= Beginning of Section =

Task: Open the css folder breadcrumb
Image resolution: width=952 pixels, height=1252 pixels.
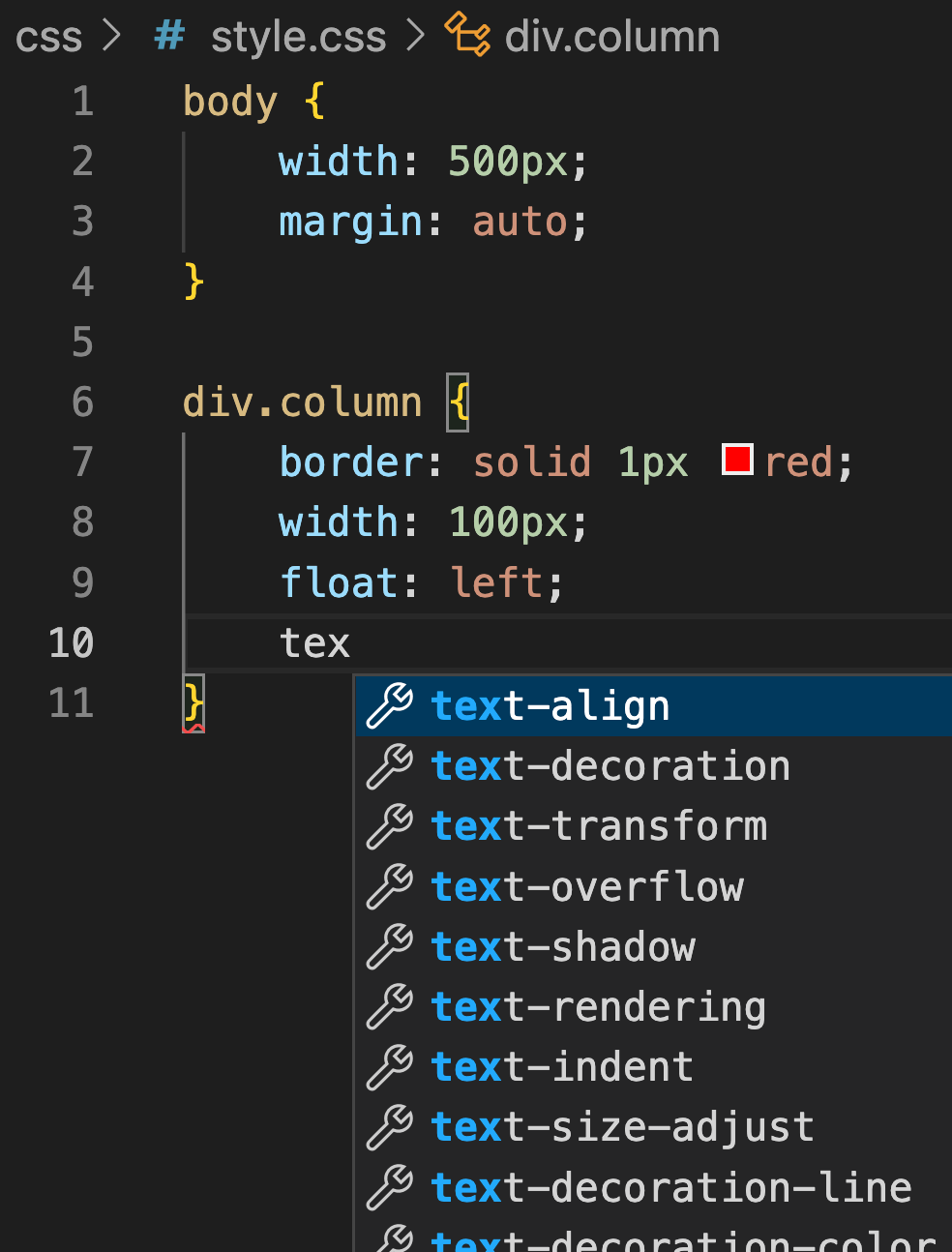Action: 49,38
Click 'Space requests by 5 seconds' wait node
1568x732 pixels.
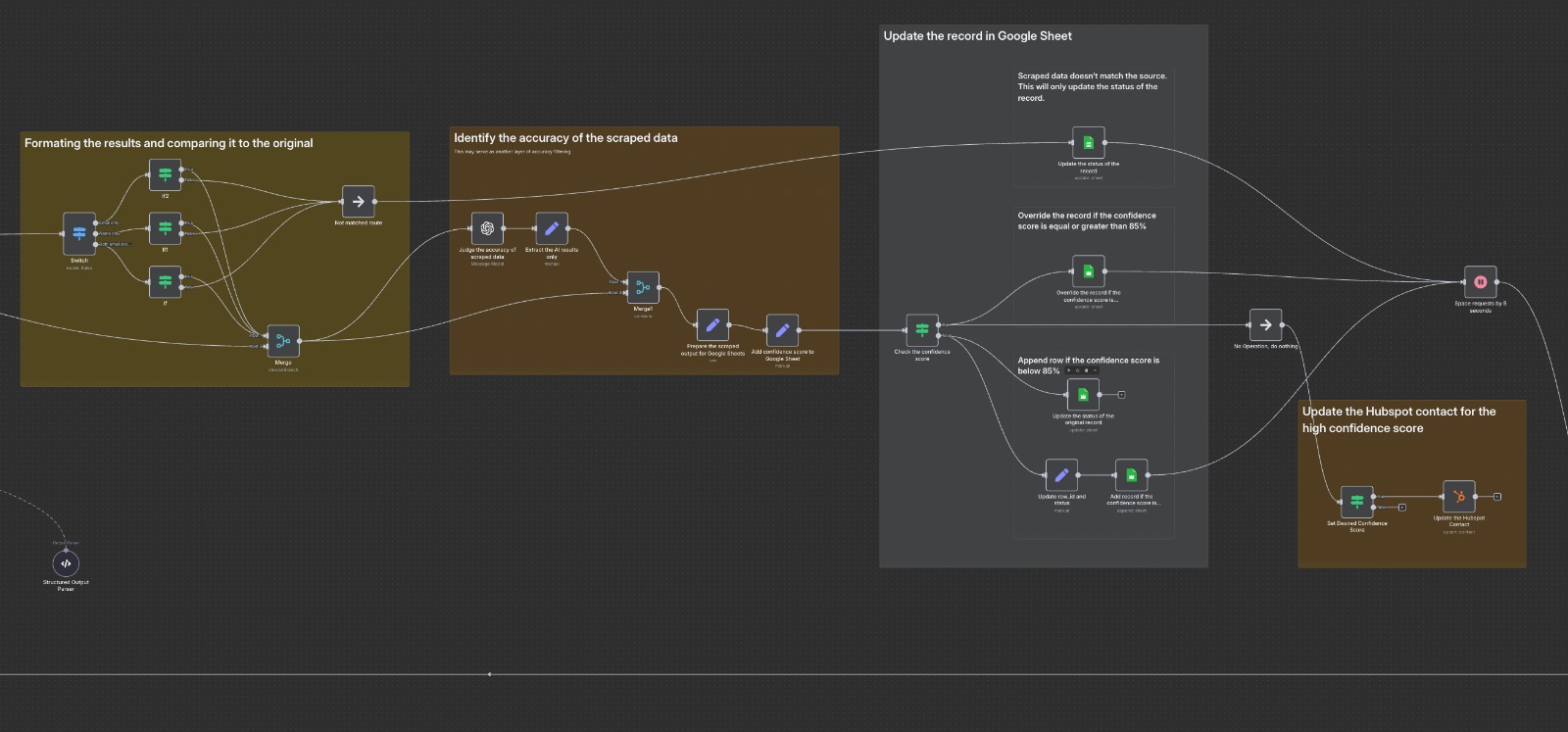pyautogui.click(x=1480, y=282)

= End of Section =

Could you transcribe the records above exactly, leaving out any pictures?

Task: Open the css folder breadcrumb
Image resolution: width=952 pixels, height=1252 pixels.
Action: 49,38
Click 'Space requests by 5 seconds' wait node
1568x732 pixels.
pyautogui.click(x=1480, y=282)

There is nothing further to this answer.